[What you need to do]: Please copy out the entries below exactly, beginning with the line that contains "Click the gear settings button" and ending with the line that contains "Click the eye", and include nothing outside that span.

[Input records]:
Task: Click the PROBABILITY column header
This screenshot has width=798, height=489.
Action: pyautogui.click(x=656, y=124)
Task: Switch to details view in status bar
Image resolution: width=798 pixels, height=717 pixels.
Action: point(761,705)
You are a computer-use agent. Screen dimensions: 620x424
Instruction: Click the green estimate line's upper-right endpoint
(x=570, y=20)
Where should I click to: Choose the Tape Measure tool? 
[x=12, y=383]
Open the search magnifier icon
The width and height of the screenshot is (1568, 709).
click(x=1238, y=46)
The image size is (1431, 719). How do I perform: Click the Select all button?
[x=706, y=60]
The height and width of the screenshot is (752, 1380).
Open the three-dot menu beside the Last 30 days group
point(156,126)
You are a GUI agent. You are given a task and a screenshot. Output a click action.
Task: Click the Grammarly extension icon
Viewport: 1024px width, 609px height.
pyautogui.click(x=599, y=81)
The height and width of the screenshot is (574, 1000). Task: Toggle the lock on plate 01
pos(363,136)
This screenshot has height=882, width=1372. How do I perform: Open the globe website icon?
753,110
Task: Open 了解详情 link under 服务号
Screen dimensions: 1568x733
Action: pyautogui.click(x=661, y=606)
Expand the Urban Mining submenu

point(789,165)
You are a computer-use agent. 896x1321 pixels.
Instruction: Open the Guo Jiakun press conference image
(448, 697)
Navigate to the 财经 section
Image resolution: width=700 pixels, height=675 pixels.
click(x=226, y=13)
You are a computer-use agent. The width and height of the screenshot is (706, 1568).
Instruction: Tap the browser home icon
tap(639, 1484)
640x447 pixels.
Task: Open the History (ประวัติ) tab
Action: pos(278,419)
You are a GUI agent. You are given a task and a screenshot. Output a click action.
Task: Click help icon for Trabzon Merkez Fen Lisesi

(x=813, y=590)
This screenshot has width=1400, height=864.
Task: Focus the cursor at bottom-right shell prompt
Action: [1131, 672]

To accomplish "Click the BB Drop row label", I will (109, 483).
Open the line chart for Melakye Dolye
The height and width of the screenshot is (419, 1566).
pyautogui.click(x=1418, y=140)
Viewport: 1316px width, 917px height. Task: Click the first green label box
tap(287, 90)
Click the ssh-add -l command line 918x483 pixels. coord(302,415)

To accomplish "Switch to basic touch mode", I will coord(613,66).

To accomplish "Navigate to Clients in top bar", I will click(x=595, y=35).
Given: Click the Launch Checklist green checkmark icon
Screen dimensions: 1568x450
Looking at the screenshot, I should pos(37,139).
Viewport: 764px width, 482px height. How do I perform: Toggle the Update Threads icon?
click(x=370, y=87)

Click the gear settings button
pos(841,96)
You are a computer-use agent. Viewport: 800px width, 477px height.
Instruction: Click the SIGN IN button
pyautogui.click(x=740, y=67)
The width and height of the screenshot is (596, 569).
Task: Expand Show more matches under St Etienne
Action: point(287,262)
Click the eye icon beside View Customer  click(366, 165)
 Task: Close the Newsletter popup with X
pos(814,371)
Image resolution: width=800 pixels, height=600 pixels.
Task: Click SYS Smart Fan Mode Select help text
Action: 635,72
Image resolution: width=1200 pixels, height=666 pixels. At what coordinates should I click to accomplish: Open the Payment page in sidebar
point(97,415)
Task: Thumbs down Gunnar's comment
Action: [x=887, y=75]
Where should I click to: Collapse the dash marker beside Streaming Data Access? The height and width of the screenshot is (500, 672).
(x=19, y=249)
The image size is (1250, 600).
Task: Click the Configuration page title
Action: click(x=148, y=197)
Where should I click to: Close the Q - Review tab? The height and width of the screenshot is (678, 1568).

[Answer to this problem]:
Click the gear settings button
pos(841,96)
You are a computer-use agent. Viewport: 800px width, 477px height.
Instruction: Click the SIGN IN button
pyautogui.click(x=740, y=67)
The width and height of the screenshot is (596, 569).
Task: Expand Show more matches under St Etienne
Action: point(287,262)
Click the eye icon beside View Customer  click(366, 165)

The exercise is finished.